[MUD-Dev] Expected value and standard deviation.
Amanda Walker
amanda at alfar.com
Fri Sep 5 21:21:51 CEST 2003
On Friday, September 5, 2003, at 09:33 AM, Koster, Raph wrote:
> I must say that the fact that players prefer to play a boring way
> that gives them advancement over a fun way that gives slower
> advancement seems to be well-proven over decades of online games.
Different people have different metrics for "fun", though. Even a
single person will have different metrics for "fun" in different
contexts. Now, before I get pulled into the "great FUN debate"
black hole...
> Here are the assumptions I am operating under: players seeking
> advancement will be driving towards optimal advancement. Optimal
> advancement will include making the activity as predictable as
> possible. Predictable activities become less fun over time.
It's not just advancement. It can be any in-game reward. Allow me
the temerity to put on my "player" hat and use SWG as an example
:-). As a player, I'm generally completely apathetic about
"advancement" in games, and highly interested in novelty and
conversation. Classic explorer/socializer.
I like the entertainer/musician stuff in SWG. After a few hours of
learning how it worked, it became clear that it would be great fun
if I had the widest variety of options available (instruments,
tunes, effects, etc.). In SWG, there's only one route to this (not
counting bug exploits): punching a time card for hours and hours and
hours of in-game time.
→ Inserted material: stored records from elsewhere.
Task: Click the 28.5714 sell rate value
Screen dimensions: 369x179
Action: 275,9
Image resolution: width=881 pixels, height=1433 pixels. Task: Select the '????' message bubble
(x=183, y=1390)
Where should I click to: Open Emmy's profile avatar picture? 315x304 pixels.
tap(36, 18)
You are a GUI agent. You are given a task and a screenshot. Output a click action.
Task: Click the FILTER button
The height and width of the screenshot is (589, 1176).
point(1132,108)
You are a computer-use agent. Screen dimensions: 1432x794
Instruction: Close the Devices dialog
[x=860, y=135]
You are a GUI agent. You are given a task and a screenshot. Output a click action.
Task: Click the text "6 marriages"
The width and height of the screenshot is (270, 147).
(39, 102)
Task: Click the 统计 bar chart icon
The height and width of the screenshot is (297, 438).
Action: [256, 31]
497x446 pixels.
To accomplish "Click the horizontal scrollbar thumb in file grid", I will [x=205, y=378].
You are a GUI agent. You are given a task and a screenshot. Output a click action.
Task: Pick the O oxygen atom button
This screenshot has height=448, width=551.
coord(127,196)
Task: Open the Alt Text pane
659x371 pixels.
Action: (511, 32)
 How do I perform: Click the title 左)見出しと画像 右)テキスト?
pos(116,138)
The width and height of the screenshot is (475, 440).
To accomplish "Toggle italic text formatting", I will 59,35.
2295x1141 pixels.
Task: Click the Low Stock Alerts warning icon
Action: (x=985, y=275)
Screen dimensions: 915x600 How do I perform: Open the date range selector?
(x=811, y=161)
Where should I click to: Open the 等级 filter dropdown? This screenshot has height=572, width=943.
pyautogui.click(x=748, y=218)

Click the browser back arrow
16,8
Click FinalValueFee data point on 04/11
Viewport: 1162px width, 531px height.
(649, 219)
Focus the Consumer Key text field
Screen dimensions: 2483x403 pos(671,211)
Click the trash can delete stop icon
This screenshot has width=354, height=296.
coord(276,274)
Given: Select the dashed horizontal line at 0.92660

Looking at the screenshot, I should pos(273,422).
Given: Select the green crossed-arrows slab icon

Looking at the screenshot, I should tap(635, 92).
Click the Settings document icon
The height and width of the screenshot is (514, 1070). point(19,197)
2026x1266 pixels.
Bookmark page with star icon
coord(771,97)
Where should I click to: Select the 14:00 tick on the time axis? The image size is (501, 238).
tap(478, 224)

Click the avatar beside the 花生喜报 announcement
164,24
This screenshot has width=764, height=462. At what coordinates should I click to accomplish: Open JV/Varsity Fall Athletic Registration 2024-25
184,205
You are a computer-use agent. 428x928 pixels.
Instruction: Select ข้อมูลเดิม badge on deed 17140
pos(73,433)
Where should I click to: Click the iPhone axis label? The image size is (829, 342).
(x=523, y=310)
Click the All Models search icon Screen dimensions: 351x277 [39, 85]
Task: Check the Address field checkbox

There's only one way to that goal, and it
becomes boring well before it accomplishes anything. It's not a
matter of optimization: the game is structured so that boring
repetition is the only thing that is rewarded (in this respect, at
least). Only one path, no risk, no quests or other risk/bonus
gambles, just an utterly predictable time clock.
Luckily, I like to talk, so I set up macros to do the boring part
and spent 6 weeks of casual but regular gameplay running those and
otherwise treating the game as a chat room. Would I have taken a
less predictable path if it were available? You bet.
Unfortunately, this particular reward (in-game performance options)
are given solely based on odometer reading. If there's a desirable
goal with only one path to it, that path is going to become very
well trodden by people interested in that goal. On the flip side,
of course, is that if there are alternate paths, the achievers will
figure out (and post web walkthroughs of) the least-effort path.
But put more generally, the whole xp/level/capability-unlocking
framework *produces* the effect you are observing. Anything that
rewards repetitive action is going to produce repetitive action,
because that's what you're reinforcing.